Start of Block
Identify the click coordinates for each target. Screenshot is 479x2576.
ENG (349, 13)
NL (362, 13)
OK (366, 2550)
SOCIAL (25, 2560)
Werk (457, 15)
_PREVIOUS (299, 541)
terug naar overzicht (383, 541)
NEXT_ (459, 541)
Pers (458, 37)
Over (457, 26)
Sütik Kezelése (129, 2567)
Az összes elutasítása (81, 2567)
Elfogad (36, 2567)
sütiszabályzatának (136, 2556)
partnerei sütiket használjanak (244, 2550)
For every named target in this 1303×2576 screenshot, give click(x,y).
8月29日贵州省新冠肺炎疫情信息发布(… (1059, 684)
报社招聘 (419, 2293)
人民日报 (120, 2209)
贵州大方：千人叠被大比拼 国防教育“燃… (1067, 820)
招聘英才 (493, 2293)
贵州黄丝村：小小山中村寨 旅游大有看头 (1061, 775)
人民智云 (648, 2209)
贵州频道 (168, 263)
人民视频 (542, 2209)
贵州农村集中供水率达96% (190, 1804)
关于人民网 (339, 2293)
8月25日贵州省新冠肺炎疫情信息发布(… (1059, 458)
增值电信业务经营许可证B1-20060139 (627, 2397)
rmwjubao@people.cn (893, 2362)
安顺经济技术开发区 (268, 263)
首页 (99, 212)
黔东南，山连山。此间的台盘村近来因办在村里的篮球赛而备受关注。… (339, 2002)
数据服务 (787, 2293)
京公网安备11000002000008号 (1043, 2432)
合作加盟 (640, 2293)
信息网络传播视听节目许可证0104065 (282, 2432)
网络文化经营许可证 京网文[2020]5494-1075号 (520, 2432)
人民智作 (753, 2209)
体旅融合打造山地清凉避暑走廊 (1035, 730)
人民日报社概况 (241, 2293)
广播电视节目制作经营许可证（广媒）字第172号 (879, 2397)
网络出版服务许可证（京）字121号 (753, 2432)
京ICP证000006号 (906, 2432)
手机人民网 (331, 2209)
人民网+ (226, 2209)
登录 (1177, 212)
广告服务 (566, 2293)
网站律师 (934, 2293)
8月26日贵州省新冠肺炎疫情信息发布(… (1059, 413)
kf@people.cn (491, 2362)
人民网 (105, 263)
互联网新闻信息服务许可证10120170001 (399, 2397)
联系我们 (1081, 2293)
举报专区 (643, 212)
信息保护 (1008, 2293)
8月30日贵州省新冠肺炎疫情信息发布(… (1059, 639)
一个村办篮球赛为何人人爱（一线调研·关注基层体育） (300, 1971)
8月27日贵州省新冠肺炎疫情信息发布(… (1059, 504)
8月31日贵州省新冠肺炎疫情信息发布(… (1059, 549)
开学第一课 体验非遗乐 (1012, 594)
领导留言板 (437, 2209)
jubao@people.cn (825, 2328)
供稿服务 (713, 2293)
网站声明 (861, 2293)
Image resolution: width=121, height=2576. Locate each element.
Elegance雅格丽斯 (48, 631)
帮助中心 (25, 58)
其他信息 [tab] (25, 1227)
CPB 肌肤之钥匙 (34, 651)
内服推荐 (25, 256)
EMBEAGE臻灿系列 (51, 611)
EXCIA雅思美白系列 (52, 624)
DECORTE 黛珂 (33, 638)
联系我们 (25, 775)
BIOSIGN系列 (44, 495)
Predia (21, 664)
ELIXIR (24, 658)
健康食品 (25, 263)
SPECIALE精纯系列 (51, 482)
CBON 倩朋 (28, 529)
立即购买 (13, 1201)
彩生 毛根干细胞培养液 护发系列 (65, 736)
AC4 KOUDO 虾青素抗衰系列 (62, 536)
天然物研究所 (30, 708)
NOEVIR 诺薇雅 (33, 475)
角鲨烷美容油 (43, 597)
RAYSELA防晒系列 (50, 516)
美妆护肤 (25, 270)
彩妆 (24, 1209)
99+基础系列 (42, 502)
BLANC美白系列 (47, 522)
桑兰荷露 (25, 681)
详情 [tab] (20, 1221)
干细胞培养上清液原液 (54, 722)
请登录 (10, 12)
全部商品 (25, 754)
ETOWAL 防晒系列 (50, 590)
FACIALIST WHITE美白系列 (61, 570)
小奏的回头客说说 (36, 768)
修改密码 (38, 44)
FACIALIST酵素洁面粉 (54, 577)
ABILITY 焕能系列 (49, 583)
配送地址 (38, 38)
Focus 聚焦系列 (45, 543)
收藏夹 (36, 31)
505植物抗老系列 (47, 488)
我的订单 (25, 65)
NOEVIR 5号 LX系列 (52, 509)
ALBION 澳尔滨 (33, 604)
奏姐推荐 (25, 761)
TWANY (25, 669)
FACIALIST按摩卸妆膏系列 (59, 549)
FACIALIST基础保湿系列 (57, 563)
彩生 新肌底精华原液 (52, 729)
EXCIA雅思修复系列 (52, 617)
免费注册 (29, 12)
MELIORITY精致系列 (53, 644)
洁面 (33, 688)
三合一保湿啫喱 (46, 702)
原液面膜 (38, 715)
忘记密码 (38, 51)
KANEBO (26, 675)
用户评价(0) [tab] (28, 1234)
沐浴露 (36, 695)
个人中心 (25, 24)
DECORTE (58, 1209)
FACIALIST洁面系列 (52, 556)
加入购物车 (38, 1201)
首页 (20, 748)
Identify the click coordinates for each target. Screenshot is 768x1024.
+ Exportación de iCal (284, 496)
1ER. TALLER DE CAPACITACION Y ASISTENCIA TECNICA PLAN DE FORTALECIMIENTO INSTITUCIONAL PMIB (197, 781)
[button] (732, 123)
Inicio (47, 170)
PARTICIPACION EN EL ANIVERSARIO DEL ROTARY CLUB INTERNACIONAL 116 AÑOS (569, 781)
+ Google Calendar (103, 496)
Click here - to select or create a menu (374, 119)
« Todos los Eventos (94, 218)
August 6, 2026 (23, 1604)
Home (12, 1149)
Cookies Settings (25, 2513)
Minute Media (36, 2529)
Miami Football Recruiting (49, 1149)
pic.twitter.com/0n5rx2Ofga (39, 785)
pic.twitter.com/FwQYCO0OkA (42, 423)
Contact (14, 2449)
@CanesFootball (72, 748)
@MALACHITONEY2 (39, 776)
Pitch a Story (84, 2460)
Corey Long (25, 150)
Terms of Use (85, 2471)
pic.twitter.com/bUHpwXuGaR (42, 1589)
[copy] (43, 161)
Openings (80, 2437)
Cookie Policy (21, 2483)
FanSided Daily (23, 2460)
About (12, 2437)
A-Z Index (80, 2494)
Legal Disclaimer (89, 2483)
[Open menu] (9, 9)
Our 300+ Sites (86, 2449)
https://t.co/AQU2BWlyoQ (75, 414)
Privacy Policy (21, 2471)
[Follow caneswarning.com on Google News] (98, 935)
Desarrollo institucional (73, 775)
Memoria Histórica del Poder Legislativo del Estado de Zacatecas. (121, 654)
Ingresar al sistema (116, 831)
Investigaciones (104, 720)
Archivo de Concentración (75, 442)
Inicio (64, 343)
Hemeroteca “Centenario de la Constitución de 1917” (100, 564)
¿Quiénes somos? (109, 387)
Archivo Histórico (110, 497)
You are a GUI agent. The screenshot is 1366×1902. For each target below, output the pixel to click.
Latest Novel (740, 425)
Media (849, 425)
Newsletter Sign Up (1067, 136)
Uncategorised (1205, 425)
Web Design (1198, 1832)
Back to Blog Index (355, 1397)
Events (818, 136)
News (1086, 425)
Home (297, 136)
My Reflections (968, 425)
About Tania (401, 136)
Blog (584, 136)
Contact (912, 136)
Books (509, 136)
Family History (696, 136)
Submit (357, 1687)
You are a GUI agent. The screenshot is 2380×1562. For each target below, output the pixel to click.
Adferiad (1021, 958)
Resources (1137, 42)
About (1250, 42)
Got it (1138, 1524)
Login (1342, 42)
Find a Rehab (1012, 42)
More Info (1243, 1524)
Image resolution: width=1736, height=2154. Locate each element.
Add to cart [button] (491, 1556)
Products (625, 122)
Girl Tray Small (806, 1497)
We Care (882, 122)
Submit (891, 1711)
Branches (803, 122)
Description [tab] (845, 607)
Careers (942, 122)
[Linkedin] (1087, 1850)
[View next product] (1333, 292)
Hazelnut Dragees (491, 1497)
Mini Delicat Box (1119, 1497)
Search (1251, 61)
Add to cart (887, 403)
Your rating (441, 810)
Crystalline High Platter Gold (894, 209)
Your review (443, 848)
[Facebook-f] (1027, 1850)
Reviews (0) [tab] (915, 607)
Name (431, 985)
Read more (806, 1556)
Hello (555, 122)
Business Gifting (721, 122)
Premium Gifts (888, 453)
End of Block
## About this task
Write out only the lines that run from the line containing "加入购物车 (38, 1201)" through the line containing "Our 300+ Sites (86, 2449)", both included, exactly as they appear above.

## Result of the task
加入购物车 (38, 1201)
首页 (20, 748)
Identify the click coordinates for each target. Screenshot is 768x1024.
+ Exportación de iCal (284, 496)
1ER. TALLER DE CAPACITACION Y ASISTENCIA TECNICA PLAN DE FORTALECIMIENTO INSTITUCIONAL PMIB (197, 781)
[button] (732, 123)
Inicio (47, 170)
PARTICIPACION EN EL ANIVERSARIO DEL ROTARY CLUB INTERNACIONAL 116 AÑOS (569, 781)
+ Google Calendar (103, 496)
Click here - to select or create a menu (374, 119)
« Todos los Eventos (94, 218)
August 6, 2026 (23, 1604)
Home (12, 1149)
Cookies Settings (25, 2513)
Minute Media (36, 2529)
Miami Football Recruiting (49, 1149)
pic.twitter.com/0n5rx2Ofga (39, 785)
pic.twitter.com/FwQYCO0OkA (42, 423)
Contact (14, 2449)
@CanesFootball (72, 748)
@MALACHITONEY2 (39, 776)
Pitch a Story (84, 2460)
Corey Long (25, 150)
Terms of Use (85, 2471)
pic.twitter.com/bUHpwXuGaR (42, 1589)
[copy] (43, 161)
Openings (80, 2437)
Cookie Policy (21, 2483)
FanSided Daily (23, 2460)
About (12, 2437)
A-Z Index (80, 2494)
Legal Disclaimer (89, 2483)
[Open menu] (9, 9)
Our 300+ Sites (86, 2449)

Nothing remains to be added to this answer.